• _PROBLEM DESCRIPTION_: Report every line of the listing below in which the string "indicator" appears.

::::

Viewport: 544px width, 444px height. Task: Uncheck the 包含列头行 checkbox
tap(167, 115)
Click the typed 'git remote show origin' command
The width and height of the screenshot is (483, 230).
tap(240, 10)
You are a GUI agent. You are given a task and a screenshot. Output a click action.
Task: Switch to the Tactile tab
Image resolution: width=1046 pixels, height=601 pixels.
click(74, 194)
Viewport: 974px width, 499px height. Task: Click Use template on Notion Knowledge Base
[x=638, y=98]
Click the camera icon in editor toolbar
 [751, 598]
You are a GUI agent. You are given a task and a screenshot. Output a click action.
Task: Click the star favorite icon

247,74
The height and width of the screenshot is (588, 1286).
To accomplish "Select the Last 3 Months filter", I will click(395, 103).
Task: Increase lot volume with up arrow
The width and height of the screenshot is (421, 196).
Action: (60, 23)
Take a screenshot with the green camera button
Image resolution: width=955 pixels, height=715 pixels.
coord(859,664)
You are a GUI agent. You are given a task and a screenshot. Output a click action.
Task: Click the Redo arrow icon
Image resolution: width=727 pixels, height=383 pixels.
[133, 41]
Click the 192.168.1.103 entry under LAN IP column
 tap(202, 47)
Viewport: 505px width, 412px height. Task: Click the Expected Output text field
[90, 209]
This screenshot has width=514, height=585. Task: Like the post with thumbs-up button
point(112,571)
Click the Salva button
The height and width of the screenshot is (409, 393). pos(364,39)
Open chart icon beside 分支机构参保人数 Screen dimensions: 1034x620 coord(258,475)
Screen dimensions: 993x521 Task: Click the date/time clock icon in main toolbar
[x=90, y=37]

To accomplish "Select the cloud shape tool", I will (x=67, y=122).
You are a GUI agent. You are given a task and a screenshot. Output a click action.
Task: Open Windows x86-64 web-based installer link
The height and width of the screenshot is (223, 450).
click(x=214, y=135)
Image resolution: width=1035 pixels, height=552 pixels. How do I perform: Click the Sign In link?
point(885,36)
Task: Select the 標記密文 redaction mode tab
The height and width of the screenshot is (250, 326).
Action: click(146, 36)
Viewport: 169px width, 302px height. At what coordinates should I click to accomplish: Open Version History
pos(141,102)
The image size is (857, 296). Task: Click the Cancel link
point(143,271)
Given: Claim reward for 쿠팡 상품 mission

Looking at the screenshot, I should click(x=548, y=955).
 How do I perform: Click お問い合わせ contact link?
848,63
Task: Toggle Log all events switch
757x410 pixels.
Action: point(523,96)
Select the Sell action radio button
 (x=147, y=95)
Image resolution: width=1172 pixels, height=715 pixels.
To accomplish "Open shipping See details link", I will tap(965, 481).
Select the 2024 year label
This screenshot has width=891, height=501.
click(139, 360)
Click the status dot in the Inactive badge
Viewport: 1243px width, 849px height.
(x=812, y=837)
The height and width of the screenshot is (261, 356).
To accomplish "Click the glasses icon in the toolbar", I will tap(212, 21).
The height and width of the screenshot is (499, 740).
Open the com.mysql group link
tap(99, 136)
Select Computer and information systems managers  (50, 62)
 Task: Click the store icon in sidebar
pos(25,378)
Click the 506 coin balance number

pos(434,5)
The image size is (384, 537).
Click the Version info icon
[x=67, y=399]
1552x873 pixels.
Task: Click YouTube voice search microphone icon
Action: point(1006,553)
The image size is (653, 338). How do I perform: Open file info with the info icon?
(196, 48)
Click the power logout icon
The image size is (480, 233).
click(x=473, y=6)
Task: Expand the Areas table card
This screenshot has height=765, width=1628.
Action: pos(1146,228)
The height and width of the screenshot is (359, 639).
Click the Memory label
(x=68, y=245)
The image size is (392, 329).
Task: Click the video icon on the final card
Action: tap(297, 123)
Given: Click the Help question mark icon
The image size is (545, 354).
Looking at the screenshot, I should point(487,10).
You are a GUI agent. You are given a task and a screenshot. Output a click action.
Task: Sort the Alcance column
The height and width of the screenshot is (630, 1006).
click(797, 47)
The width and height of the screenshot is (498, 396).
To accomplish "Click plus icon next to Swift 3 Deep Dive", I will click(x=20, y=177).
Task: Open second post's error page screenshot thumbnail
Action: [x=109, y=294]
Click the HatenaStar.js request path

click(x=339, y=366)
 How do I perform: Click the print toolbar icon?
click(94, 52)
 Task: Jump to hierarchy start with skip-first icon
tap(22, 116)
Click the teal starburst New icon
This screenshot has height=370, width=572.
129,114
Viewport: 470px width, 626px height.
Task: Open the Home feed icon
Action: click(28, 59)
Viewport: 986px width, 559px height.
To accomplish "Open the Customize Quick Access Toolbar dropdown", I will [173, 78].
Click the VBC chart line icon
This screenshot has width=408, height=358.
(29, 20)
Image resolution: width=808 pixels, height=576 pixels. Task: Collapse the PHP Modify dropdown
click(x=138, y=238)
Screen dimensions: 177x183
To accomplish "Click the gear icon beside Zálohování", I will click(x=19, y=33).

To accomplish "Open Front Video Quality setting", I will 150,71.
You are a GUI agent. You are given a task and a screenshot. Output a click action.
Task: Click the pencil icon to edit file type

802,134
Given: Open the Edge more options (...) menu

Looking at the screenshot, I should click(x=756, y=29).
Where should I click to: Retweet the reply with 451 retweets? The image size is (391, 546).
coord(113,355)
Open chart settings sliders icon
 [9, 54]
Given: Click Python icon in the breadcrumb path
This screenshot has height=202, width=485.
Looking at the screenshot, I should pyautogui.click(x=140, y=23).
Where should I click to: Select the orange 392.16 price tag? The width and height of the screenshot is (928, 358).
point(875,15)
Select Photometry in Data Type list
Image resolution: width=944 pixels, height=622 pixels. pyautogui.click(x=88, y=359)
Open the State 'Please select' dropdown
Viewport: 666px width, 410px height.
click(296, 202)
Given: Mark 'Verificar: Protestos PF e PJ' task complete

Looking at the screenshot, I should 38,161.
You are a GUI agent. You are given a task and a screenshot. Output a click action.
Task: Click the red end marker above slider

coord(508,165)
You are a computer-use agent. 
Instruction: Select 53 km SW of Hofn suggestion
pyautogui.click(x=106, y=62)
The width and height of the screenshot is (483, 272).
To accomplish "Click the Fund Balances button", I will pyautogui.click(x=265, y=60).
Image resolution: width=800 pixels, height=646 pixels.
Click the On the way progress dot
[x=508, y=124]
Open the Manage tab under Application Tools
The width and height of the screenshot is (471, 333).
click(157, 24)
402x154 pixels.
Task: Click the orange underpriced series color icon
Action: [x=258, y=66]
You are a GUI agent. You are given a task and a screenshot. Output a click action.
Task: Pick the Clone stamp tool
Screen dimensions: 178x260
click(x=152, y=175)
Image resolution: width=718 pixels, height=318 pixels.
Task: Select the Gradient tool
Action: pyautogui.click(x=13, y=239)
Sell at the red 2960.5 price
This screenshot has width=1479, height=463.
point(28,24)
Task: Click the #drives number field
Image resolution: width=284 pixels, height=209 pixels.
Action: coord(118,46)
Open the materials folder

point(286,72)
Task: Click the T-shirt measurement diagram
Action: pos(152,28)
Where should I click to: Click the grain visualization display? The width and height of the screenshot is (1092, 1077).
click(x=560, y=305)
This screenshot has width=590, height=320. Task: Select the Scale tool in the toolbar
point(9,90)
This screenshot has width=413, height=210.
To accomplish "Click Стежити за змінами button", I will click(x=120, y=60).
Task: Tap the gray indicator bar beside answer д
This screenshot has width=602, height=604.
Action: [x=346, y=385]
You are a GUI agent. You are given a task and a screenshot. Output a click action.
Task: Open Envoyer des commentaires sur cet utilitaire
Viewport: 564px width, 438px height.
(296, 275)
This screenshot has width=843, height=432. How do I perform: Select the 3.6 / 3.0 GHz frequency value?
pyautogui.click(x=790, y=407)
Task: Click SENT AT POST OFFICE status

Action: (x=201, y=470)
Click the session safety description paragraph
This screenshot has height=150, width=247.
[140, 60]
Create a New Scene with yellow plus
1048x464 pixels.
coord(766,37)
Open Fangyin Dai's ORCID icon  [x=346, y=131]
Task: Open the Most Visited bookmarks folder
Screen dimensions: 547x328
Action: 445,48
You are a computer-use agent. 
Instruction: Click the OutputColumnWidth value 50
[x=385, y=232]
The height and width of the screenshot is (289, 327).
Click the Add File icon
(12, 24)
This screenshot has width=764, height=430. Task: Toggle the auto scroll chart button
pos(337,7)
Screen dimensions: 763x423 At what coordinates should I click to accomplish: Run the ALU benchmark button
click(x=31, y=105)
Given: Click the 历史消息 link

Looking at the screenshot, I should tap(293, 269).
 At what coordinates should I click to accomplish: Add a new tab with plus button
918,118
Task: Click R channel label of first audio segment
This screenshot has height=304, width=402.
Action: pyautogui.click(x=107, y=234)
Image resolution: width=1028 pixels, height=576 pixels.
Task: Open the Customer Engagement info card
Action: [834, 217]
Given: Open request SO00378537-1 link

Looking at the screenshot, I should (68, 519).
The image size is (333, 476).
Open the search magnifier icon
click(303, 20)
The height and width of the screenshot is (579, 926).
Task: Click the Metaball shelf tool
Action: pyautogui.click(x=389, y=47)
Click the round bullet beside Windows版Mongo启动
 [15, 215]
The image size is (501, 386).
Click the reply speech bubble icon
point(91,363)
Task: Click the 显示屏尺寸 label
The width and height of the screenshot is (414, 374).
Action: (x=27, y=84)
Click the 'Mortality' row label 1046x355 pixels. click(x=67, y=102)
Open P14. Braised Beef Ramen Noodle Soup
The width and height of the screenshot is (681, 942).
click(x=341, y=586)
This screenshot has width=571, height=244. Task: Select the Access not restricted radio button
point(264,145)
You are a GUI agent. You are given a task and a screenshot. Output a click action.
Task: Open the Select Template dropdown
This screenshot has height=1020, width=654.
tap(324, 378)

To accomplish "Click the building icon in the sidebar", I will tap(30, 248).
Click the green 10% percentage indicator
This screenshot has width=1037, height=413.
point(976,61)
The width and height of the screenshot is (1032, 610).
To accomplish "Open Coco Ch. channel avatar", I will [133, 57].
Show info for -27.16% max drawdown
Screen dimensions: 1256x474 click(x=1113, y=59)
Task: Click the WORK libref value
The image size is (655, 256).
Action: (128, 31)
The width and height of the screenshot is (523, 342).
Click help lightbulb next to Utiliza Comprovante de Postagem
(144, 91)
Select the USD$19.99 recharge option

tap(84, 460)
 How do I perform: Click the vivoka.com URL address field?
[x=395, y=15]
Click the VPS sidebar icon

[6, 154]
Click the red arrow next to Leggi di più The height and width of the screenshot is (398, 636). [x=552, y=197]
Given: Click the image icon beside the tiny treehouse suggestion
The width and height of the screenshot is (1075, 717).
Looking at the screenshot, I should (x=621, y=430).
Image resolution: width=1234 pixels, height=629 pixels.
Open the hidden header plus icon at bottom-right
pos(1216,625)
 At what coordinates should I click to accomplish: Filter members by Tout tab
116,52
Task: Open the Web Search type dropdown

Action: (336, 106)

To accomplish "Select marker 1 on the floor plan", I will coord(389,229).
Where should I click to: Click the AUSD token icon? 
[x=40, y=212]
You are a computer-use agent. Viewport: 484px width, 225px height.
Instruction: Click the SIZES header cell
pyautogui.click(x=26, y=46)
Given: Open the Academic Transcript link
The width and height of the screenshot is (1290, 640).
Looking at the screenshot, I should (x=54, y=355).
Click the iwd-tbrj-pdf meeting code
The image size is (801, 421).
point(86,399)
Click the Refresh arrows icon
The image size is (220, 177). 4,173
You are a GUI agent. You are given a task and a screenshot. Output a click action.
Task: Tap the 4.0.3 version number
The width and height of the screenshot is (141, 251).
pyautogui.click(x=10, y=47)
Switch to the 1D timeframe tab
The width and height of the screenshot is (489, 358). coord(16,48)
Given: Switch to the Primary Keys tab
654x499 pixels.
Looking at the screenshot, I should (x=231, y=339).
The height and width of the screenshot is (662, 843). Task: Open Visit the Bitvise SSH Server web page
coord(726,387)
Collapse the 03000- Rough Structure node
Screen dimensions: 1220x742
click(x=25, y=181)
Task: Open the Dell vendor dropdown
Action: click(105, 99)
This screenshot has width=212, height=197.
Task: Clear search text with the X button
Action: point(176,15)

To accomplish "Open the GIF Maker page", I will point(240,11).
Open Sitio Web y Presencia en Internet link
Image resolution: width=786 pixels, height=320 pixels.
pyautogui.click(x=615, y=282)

::::

• _EXPECTED OUTPUT_:
Task: Tap the gray indicator bar beside answer д
Click the green 10% percentage indicator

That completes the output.